Отец Всеволод, лысый и немного полный, с видом хозяйственного мужика, знающего, как что соорудить и куда забить тот бесценный гвоздик, который он держит в зубах, распрямив его перед тем так, что тот стал прямее покупного, отец Всеволод со лбом Сократа и носом, по-славянски скошенным на сторону и задранным природой кверху, сказал такое вот приблизительно слово:
– Предельно велик господь и даже беспредельно велик он, и все перед ним равны – и машинист первого класса, и художник, и даже милиционер, а также равны все народы. Но если попадается такой народ, что не сидится ему на одном месте, что ворочается он с боку на бок вместо того, чтобы спать, как положено; если обуревают его страсти, а на все Божья воля, то указует на такой народ перст Божий, и тогда держись, ибо этот перст всегда крест, и это тяжело, хотя лучшего нельзя и представить. И в каждом народе, включая беспокойные в первую очередь, появиться могут наряду с механизаторами и милиционерами такие люди, как вот он.
И отец Всеволод показал перстом на Щемилова и перекрестил его. А тот улыбнулся.
– Он не имел жилья и прописки, как имеем мы все, ни денег, кроме двадцати рублей пенсии на хлеб и на чай. И он делал денно и нощно разные штуки из глины, воска и даже тряпок, так как был он скульптором, а денег не имел. Так дожил он до шестидесяти лет, и каждое новое его творение было непохоже на предыдущее, ибо он поднимался по лестнице, которую строил сам, к Господу Богу, ему подражая, ибо человек – это тот же Бог, только с недостатками, и человеку свойственно произносить слово и делать разные фигурки из глины, и вдыхать в них жизнь. Иные, обладая даром, сотворят немного и почиют на плодах своего труда, сытно кормясь и пожиная. А он постигал то, что хотел постичь, и перестали его понимать сначала все, а потом и близкие, но он не роптал.

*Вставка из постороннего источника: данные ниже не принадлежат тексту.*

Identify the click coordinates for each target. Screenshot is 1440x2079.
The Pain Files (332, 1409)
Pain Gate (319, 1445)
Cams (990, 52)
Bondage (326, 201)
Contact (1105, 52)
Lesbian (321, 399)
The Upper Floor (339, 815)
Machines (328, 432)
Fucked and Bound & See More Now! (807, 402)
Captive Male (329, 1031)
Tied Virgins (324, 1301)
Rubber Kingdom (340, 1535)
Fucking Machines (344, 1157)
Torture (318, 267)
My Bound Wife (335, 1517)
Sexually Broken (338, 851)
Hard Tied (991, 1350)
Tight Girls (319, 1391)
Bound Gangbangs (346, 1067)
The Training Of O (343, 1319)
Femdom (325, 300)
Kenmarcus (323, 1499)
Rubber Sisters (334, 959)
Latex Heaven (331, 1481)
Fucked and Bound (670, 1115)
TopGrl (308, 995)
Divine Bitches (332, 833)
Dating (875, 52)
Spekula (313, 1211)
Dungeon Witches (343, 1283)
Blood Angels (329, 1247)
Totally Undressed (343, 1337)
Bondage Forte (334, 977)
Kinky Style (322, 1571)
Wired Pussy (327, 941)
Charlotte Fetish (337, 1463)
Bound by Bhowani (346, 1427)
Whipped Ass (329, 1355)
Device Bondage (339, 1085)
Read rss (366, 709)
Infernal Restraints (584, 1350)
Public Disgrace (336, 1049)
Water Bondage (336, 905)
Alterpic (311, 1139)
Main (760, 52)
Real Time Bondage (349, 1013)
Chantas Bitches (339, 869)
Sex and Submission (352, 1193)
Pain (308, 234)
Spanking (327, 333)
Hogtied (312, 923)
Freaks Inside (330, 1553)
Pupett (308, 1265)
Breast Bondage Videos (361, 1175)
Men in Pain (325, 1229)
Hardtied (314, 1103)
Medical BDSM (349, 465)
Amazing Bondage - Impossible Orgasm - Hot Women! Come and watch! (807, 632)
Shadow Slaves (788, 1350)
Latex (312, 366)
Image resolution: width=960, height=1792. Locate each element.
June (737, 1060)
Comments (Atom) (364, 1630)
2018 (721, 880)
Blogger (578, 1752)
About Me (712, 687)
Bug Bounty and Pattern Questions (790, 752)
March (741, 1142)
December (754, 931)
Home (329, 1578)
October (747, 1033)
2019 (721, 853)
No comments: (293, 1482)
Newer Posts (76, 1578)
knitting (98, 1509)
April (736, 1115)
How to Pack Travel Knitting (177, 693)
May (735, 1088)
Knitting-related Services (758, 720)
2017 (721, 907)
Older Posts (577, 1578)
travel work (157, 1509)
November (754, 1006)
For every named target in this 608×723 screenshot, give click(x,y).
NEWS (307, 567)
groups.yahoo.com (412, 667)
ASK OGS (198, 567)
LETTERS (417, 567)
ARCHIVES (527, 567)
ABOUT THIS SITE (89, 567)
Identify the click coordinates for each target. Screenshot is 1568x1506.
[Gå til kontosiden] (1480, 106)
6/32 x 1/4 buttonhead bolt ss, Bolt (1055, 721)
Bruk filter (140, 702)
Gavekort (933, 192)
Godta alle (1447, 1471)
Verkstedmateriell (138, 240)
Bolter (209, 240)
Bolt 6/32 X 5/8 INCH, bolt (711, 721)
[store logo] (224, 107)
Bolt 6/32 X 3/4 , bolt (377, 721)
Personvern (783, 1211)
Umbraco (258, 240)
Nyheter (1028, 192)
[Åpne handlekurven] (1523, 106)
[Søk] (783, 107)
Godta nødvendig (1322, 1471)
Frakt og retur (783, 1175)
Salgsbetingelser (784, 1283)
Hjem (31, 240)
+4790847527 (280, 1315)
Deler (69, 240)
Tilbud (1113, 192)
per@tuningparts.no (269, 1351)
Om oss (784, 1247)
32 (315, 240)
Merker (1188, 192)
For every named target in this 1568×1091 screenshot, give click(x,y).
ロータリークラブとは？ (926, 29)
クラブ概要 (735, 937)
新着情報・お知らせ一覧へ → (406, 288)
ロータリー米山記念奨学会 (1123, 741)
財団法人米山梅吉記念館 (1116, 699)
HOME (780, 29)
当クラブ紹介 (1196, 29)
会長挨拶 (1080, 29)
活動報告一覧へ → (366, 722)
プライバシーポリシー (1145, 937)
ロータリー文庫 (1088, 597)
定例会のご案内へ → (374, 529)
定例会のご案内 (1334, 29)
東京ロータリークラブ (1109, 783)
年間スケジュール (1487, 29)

Пятьдесят лет я служу тебе, Боже, изо всех сил, и вот если и этого ты не примешь в любовь свою, то просто не знаю, кого другого предложить и что делать, прости, Господи. Сам посмотри – одежда на нем ветхая, тело его сухое и без жира, жить ему было негде, а он улыбается! И пусть были на нем грехи, то какие это грехи по сравнению с прочим – может, выпил когда за компанию, если угостили, да выпив, стесняясь, чтобы не подумали о нем хорошо, эту песенку проклятую спел – а как я просил не петь ее, на исповедях просил: «У русской женщины нога большая-большая…» – ну и так далее, не могу повторить, прости, Господи. Так что прими его, пожалуйста, очень тебя прошу, и все мы просим.
– Господи, помилуй, Господи, помилуй, Господи, помилуй нас, – запел хор.
Все потом разошлись, а Абакасов пошел посмотреть, как крестит орущих, пузатых, красных младенцев в правом притворе молодой поп, похожий на следователя, и удивлялся, удивлялся, удивлялся безмерно.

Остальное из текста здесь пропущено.